Les obstacles sont d’abord matériels : la surface horaire disponible sur glace reste très faible. Les clubs se partagent des patinoires polyvalentes (patinage, danse, hockey, loisirs) et obtiennent souvent des créneaux tardifs ou matinaux. Dans les départements privés de patinoire (Seine‑Saint‑Denis depuis la fermeture de Colombes, Yvelines hormis Mantes‑la‑Jolie), les pratiquants doivent parcourir plusieurs dizaines de kilomètres pour jouer.
Les marges de progrès
Le contraste entre Aren’Ice et la disparition des glaces parisiennes souligne l’urgence d’un plan régional de sauvegarde des patinoires. Alors que la FFHG et la région ont financé le centre national, d’autres collectivités ne parviennent pas à assumer les coûts de rénovation ou de modernisation. La fermeture de Boulogne‑Billancourt résulte notamment d’une remise aux normes énergétiques jugée trop coûteuse. Les collectivités invoquent également la lutte contre le réchauffement climatique pour justifier la réduction des consommations énergétiques des patinoires.

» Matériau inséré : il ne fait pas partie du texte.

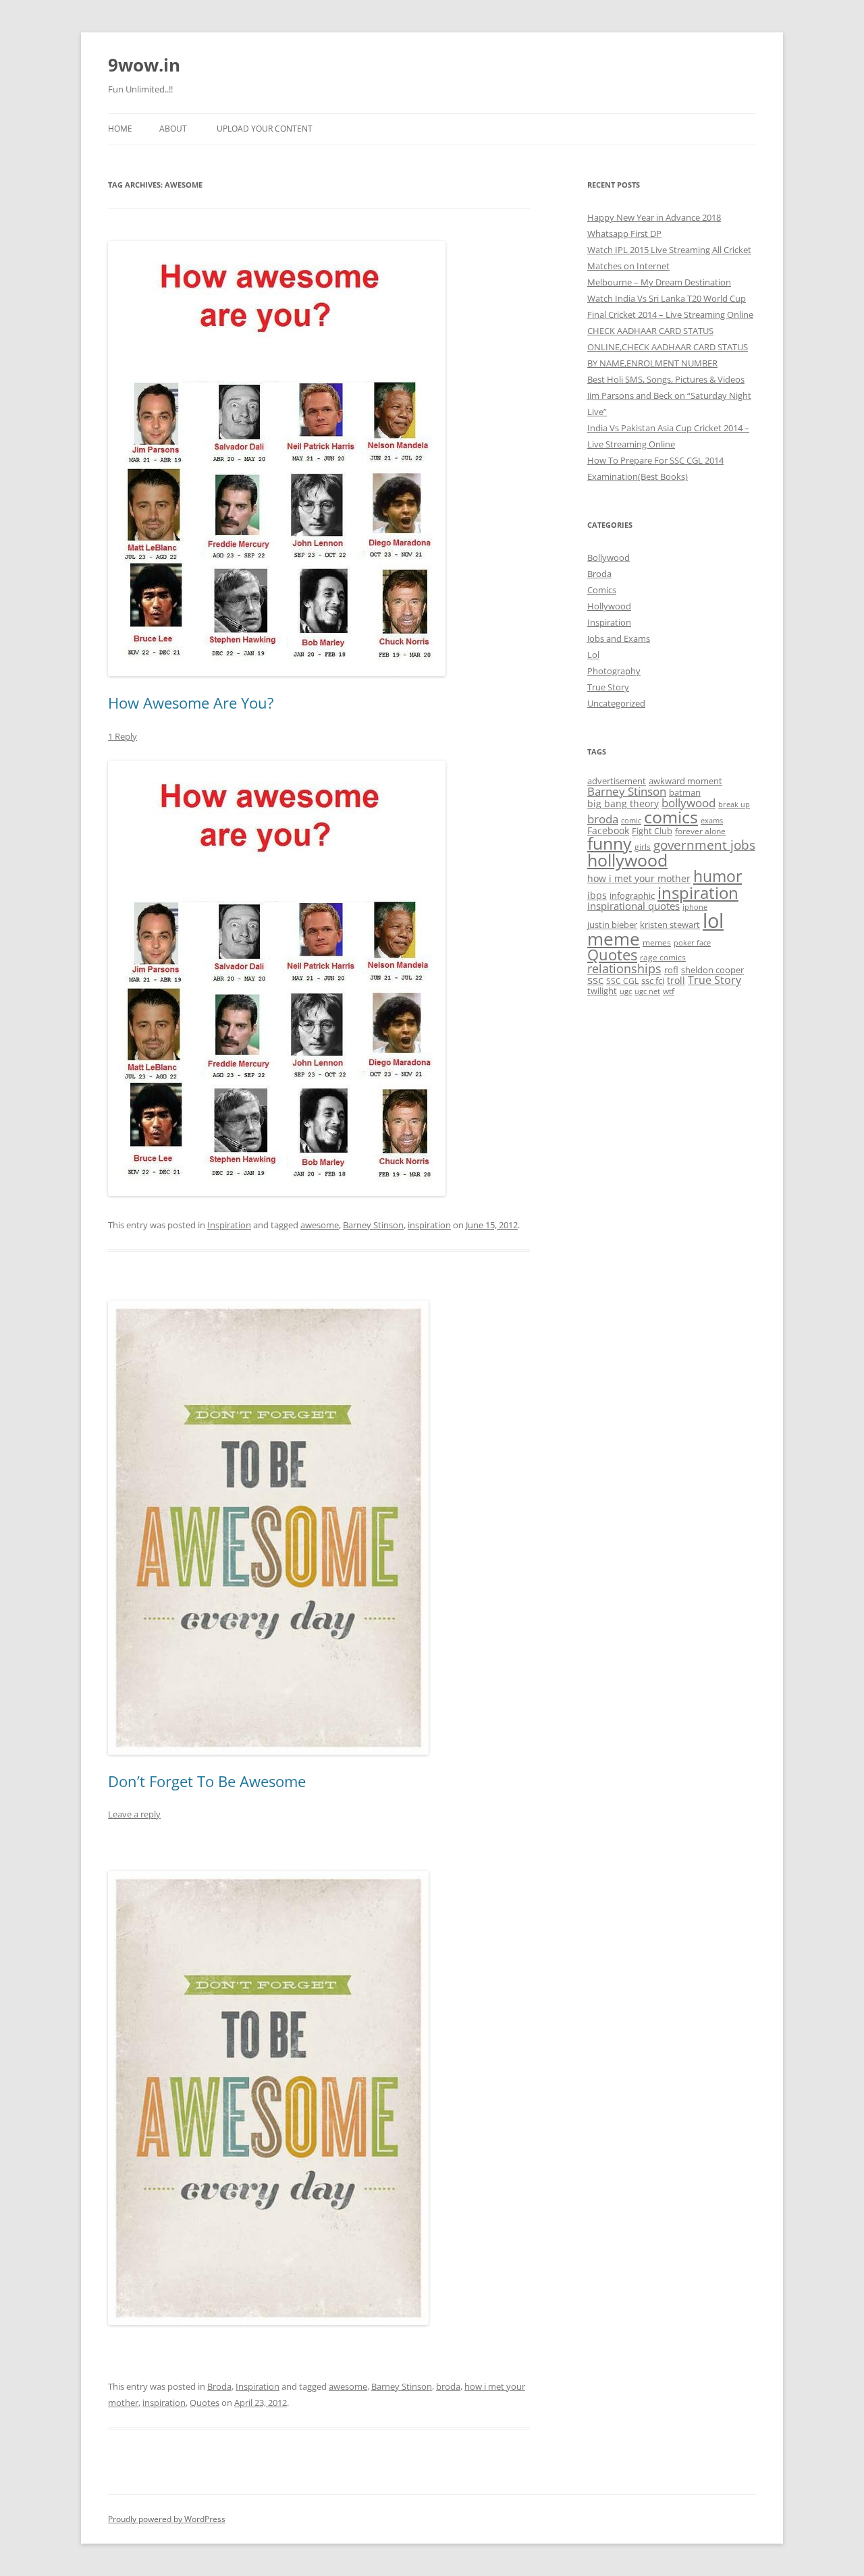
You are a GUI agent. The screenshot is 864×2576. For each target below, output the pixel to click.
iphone (694, 907)
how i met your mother (639, 878)
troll (676, 980)
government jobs (704, 845)
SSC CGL (622, 980)
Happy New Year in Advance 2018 (654, 217)
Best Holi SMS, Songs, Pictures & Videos (666, 379)
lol (713, 920)
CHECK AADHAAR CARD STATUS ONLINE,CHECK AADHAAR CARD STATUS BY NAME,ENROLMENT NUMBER (667, 347)
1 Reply (122, 736)
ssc (595, 979)
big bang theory (623, 803)
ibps (597, 895)
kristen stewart (670, 925)
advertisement (616, 781)
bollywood (689, 803)
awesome (319, 1225)
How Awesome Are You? (191, 702)
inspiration (429, 1225)
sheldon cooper (712, 970)
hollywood (627, 859)
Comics (601, 590)
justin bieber (612, 925)
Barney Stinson (373, 1225)
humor (717, 876)
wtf (668, 990)
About (173, 128)
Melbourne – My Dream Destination (659, 282)
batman (685, 792)
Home (120, 128)
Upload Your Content (265, 128)
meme (613, 938)
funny (609, 843)
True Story (608, 687)
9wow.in (144, 65)
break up (734, 804)
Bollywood (608, 557)
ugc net (647, 991)
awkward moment (685, 781)
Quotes (204, 2402)
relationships (624, 968)
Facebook (608, 830)
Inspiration (229, 1225)
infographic (632, 895)
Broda (219, 2386)
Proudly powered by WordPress (166, 2519)
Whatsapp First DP (624, 233)
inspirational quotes (633, 905)
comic (631, 820)
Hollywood (609, 606)
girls (642, 846)
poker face (692, 943)
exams (712, 820)
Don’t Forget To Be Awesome (207, 1781)
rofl (671, 970)
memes (657, 942)
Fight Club (652, 831)
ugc (626, 991)
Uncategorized (616, 703)
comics (671, 816)
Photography (614, 671)
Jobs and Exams (618, 638)
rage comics (663, 957)
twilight (602, 991)
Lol (593, 655)
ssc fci (652, 981)
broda (448, 2386)
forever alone (700, 830)
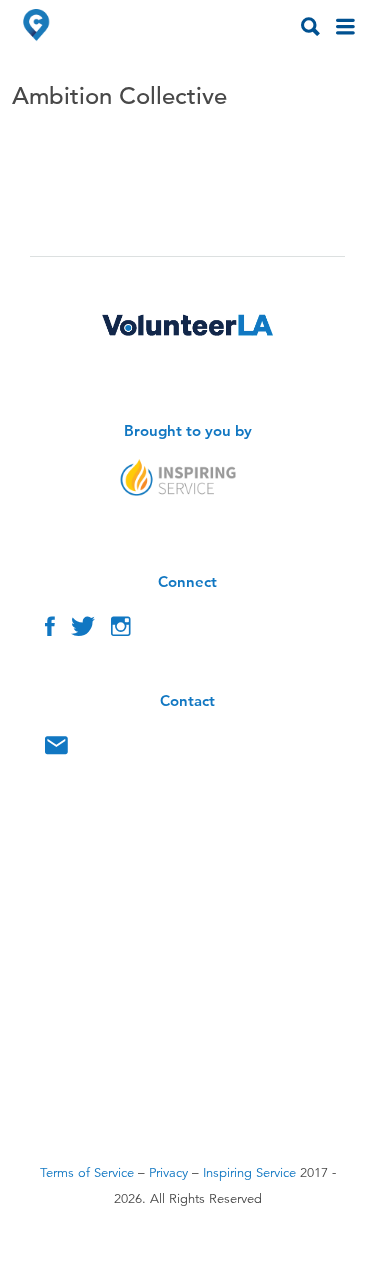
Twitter (83, 631)
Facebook (50, 631)
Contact (56, 750)
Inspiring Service (249, 1173)
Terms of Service (87, 1173)
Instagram (121, 631)
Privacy (168, 1173)
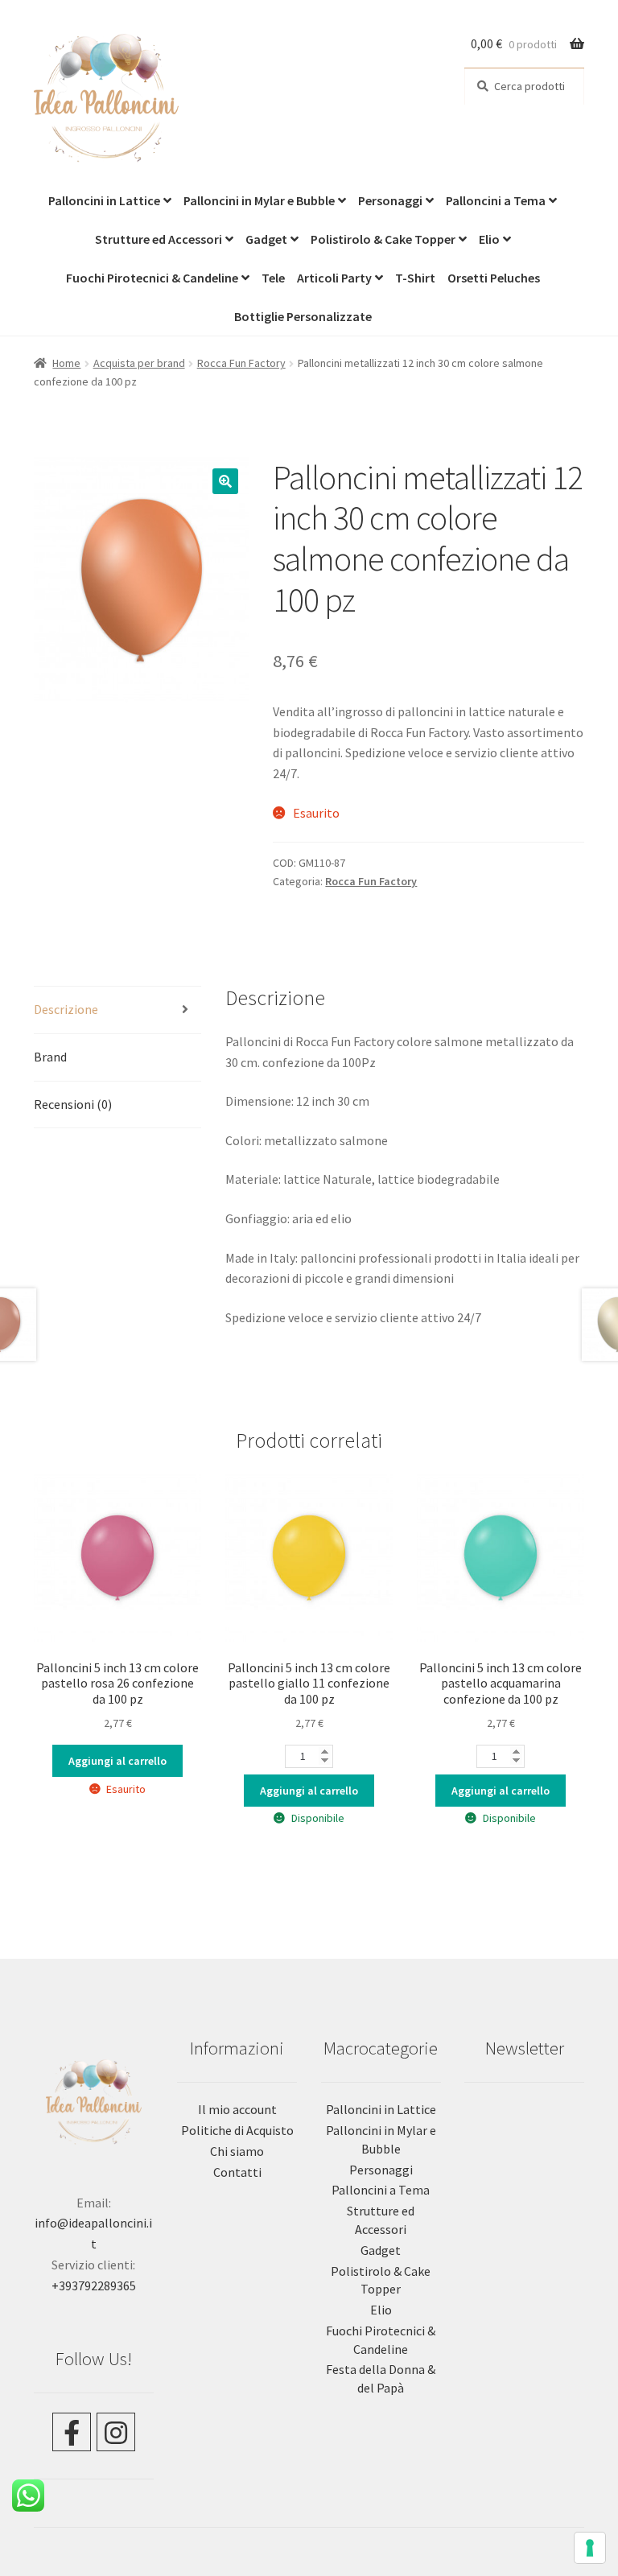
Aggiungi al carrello (117, 1761)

Plusieurs pistes sont avancées :
-
Sauvegarder et moderniser les glaces existantes : investir conjointement État‑Région‑Métropole‑communes pour rénover les patinoires d’Asnières, Neuilly, Paris 12/15, Mantes ou Meudon afin d’éviter de nouvelles fermetures. La région a déjà démontré sa capacité à financer des infrastructures (Aren’Ice).
-
Plan “Heures de glace jeunes et femmes” : allouer des quotas régionaux de créneaux avant 21 h pour les écoles de hockey et les sections féminines. Les clubs franciliens peinent à créer des équipes U11 ou féminines par manque d’heures de glace, malgré une demande croissante.
-
Créer une arène intra‑muros : imaginer un équipement modulable à Paris ou proche (réhabilitation d’un site existant ou construction d’une patinoire temporaire) pour accueillir des matchs de Ligue Magnus ou de Division 1 et répondre à l’essor de l’événementiel.
-
Assurer un dialogue entre les clubs et les collectivités : l’expérience de Meudon et de Cergy prouve qu’une patinoire peut être un lieu de vie et un levier économique lorsque les usages sont mutualisés (patinage, hockey, loisirs, évènements).
-
Développer la pratique féminine et le para‑hockey : en soutenant des structures comme les Bisonnes de Neuilly ou les Comètes de Meudon, qui accueillent des sections féminines et du para‑hockey.
Conclusion
Le hockey sur glace en Île‑de‑France est l’histoire d’un paradoxe. Jamais la région n’avait compté autant de joueurs, de jeunes pousses et de clubs ambitieux. Jamais non plus la rareté des glaces n’avait autant bridé cette dynamique. Alors que le pays s’enorgueillit de l’Aren’Ice, d’athlètes olympiques et d’une équipe de Ligue Magnus compétitive, des milliers de jeunes attendent un créneau pour patiner. Maintenir et développer des patinoires est donc une condition indispensable pour transformer ce réservoir de passion en véritables succès sportifs.